## Assignment
Please reproduce every one of the following items word for word, with no changes.
>>>
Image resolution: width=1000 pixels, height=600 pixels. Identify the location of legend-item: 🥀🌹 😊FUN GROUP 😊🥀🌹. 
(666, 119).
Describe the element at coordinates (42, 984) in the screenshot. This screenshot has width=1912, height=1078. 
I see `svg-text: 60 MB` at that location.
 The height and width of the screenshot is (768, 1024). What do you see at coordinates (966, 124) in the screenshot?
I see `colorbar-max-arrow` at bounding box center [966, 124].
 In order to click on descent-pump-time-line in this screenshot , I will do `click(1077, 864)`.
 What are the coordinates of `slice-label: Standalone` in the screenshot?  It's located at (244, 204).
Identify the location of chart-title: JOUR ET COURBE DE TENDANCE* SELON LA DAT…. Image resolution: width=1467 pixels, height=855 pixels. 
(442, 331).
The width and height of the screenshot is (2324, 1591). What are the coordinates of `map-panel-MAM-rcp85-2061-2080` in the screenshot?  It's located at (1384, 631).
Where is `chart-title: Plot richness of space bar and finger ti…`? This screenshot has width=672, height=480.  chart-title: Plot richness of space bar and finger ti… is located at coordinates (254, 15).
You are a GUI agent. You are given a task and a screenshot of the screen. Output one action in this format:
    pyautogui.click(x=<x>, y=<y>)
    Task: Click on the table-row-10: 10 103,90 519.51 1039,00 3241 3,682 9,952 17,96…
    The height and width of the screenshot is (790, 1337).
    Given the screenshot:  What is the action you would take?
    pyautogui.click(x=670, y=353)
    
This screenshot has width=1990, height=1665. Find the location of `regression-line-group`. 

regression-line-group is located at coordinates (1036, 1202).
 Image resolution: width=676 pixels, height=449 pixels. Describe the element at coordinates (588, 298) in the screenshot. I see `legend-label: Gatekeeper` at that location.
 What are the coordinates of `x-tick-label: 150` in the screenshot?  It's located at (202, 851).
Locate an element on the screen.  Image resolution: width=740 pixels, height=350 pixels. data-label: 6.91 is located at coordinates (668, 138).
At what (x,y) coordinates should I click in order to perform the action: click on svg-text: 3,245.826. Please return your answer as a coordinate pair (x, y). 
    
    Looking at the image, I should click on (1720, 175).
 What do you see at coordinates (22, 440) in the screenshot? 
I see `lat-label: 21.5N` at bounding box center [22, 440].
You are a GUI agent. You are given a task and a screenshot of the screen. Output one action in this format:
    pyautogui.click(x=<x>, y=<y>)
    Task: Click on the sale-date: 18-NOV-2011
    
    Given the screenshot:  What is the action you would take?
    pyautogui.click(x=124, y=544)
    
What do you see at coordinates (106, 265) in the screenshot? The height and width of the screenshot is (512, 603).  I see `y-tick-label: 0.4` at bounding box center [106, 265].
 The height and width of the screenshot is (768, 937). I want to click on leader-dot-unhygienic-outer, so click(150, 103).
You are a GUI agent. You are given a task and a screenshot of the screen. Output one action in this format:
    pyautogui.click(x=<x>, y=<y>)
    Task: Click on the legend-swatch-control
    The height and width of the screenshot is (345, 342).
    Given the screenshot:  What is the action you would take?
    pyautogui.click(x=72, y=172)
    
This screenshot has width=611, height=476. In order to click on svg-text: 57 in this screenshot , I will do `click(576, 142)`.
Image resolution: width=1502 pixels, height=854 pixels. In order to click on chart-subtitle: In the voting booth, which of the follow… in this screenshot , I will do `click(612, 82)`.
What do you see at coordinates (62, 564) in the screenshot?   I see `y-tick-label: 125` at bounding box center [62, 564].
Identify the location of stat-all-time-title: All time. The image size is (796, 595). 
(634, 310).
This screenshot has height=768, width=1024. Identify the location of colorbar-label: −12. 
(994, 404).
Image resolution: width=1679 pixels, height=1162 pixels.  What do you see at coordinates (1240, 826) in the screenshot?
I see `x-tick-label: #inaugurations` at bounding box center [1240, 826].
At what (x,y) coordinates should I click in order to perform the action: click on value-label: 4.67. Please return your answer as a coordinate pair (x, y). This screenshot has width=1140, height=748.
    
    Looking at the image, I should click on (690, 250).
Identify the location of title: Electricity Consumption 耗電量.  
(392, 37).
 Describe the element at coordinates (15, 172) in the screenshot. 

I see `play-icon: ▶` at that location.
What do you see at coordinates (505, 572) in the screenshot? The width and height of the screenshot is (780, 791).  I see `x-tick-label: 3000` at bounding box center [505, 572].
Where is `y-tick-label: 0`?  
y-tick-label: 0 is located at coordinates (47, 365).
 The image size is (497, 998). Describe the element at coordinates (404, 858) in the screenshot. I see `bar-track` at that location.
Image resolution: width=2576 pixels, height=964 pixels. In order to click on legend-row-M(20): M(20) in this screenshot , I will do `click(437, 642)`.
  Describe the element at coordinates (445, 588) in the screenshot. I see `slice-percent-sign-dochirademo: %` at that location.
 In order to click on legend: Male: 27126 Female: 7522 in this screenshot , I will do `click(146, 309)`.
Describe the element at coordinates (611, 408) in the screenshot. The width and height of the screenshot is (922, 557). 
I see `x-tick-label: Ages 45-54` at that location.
<<<
## Result of the exercise
Image resolution: width=1000 pixels, height=600 pixels. Identify the location of legend-item: 🥀🌹 😊FUN GROUP 😊🥀🌹. 
(666, 119).
Describe the element at coordinates (42, 984) in the screenshot. This screenshot has width=1912, height=1078. 
I see `svg-text: 60 MB` at that location.
 The height and width of the screenshot is (768, 1024). What do you see at coordinates (966, 124) in the screenshot?
I see `colorbar-max-arrow` at bounding box center [966, 124].
 In order to click on descent-pump-time-line in this screenshot , I will do `click(1077, 864)`.
 What are the coordinates of `slice-label: Standalone` in the screenshot?  It's located at (244, 204).
Identify the location of chart-title: JOUR ET COURBE DE TENDANCE* SELON LA DAT…. Image resolution: width=1467 pixels, height=855 pixels. 
(442, 331).
The width and height of the screenshot is (2324, 1591). What are the coordinates of `map-panel-MAM-rcp85-2061-2080` in the screenshot?  It's located at (1384, 631).
Where is `chart-title: Plot richness of space bar and finger ti…`? This screenshot has width=672, height=480.  chart-title: Plot richness of space bar and finger ti… is located at coordinates (254, 15).
You are a GUI agent. You are given a task and a screenshot of the screen. Output one action in this format:
    pyautogui.click(x=<x>, y=<y>)
    Task: Click on the table-row-10: 10 103,90 519.51 1039,00 3241 3,682 9,952 17,96…
    The height and width of the screenshot is (790, 1337).
    Given the screenshot:  What is the action you would take?
    pyautogui.click(x=670, y=353)
    
This screenshot has width=1990, height=1665. Find the location of `regression-line-group`. 

regression-line-group is located at coordinates (1036, 1202).
 Image resolution: width=676 pixels, height=449 pixels. Describe the element at coordinates (588, 298) in the screenshot. I see `legend-label: Gatekeeper` at that location.
 What are the coordinates of `x-tick-label: 150` in the screenshot?  It's located at (202, 851).
Locate an element on the screen.  Image resolution: width=740 pixels, height=350 pixels. data-label: 6.91 is located at coordinates (668, 138).
At what (x,y) coordinates should I click in order to perform the action: click on svg-text: 3,245.826. Please return your answer as a coordinate pair (x, y). 
    
    Looking at the image, I should click on (1720, 175).
 What do you see at coordinates (22, 440) in the screenshot? 
I see `lat-label: 21.5N` at bounding box center [22, 440].
You are a GUI agent. You are given a task and a screenshot of the screen. Output one action in this format:
    pyautogui.click(x=<x>, y=<y>)
    Task: Click on the sale-date: 18-NOV-2011
    
    Given the screenshot:  What is the action you would take?
    pyautogui.click(x=124, y=544)
    
What do you see at coordinates (106, 265) in the screenshot? The height and width of the screenshot is (512, 603).  I see `y-tick-label: 0.4` at bounding box center [106, 265].
 The height and width of the screenshot is (768, 937). I want to click on leader-dot-unhygienic-outer, so click(150, 103).
You are a GUI agent. You are given a task and a screenshot of the screen. Output one action in this format:
    pyautogui.click(x=<x>, y=<y>)
    Task: Click on the legend-swatch-control
    The height and width of the screenshot is (345, 342).
    Given the screenshot:  What is the action you would take?
    pyautogui.click(x=72, y=172)
    
This screenshot has width=611, height=476. In order to click on svg-text: 57 in this screenshot , I will do `click(576, 142)`.
Image resolution: width=1502 pixels, height=854 pixels. In order to click on chart-subtitle: In the voting booth, which of the follow… in this screenshot , I will do `click(612, 82)`.
What do you see at coordinates (62, 564) in the screenshot?   I see `y-tick-label: 125` at bounding box center [62, 564].
Identify the location of stat-all-time-title: All time. The image size is (796, 595). 
(634, 310).
This screenshot has height=768, width=1024. Identify the location of colorbar-label: −12. 
(994, 404).
Image resolution: width=1679 pixels, height=1162 pixels.  What do you see at coordinates (1240, 826) in the screenshot?
I see `x-tick-label: #inaugurations` at bounding box center [1240, 826].
At what (x,y) coordinates should I click in order to perform the action: click on value-label: 4.67. Please return your answer as a coordinate pair (x, y). This screenshot has width=1140, height=748.
    
    Looking at the image, I should click on (690, 250).
Identify the location of title: Electricity Consumption 耗電量.  
(392, 37).
 Describe the element at coordinates (15, 172) in the screenshot. 

I see `play-icon: ▶` at that location.
What do you see at coordinates (505, 572) in the screenshot? The width and height of the screenshot is (780, 791).  I see `x-tick-label: 3000` at bounding box center [505, 572].
Where is `y-tick-label: 0`?  
y-tick-label: 0 is located at coordinates (47, 365).
 The image size is (497, 998). Describe the element at coordinates (404, 858) in the screenshot. I see `bar-track` at that location.
Image resolution: width=2576 pixels, height=964 pixels. In order to click on legend-row-M(20): M(20) in this screenshot , I will do `click(437, 642)`.
  Describe the element at coordinates (445, 588) in the screenshot. I see `slice-percent-sign-dochirademo: %` at that location.
 In order to click on legend: Male: 27126 Female: 7522 in this screenshot , I will do `click(146, 309)`.
Describe the element at coordinates (611, 408) in the screenshot. The width and height of the screenshot is (922, 557). 
I see `x-tick-label: Ages 45-54` at that location.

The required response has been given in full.